ESTÉTICA DA GUERRA
ESTÉTICA DA GUERRA
Todas as coisas deste mundo e do outro podem ser encaradas sob um aspecto que as revele elegantes, quer elas o sejam, quer não.
É absolutamente desnecessário que uma coisa seja elegante para que possa ser elegantemente estudada. O sórdido, o mau, o violento, têm aspectos súbitos — tais que um desenho fixa ou adivinha — pelo qual assumem elegância e jeito. A maioria das cousas anda à procura de si própria, à busca do modo como deviam ser. A Natureza tem um sentimento estético imperfeito; nem sempre atina com as frases, as cores, os sons que a revelam deveras. Muitos poentes há, muito cantos de ave ou sussurros do arvoredo, que são palpavelmente erros de gosto.

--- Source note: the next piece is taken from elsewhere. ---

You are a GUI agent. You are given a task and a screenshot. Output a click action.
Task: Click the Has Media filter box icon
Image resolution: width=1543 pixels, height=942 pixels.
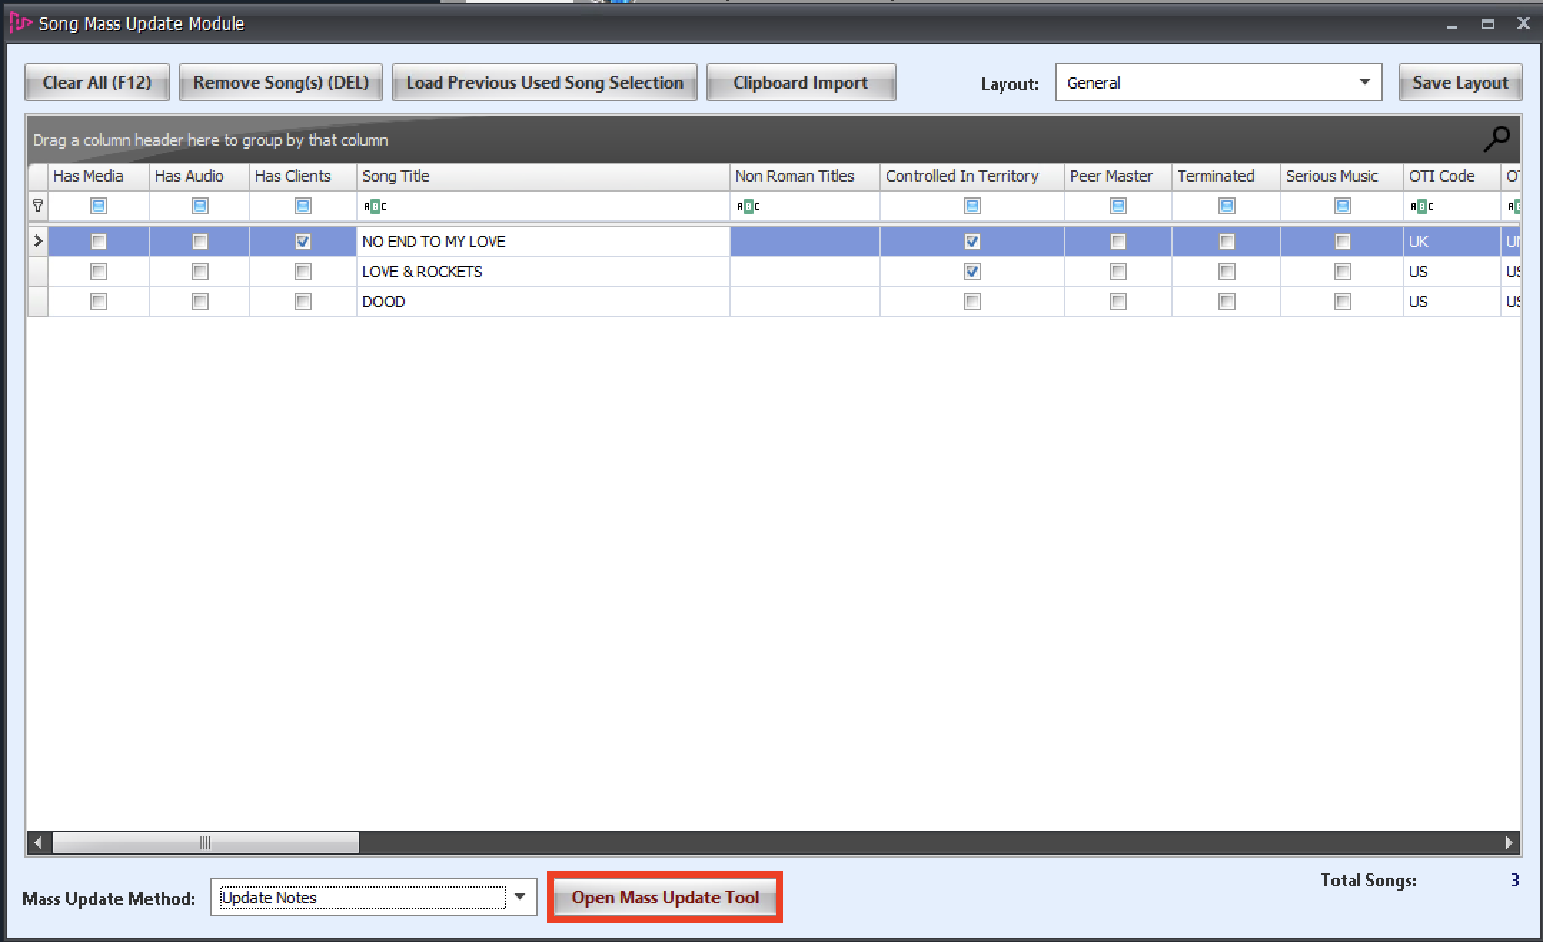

O papel daquele produto doentio a que se chama um artista é dar bons exemplos à Natureza, não como queria o Cyril do primeiro diálogo das Intenções, ensinando-a a tomar determinados aspectos, mas uma senhora disse um dia a Whistler: «Vi ontem uma paisagem que me lembrou um quadro seu»... «Sim», respondeu o pintor «a Natureza tem feito progressos». Todo um diálogo de Oscar Wilde podia ter saído, e talvez saiu, desta frase, desenvolvida e concluída (abrindo como um leque o seu sintético sentido).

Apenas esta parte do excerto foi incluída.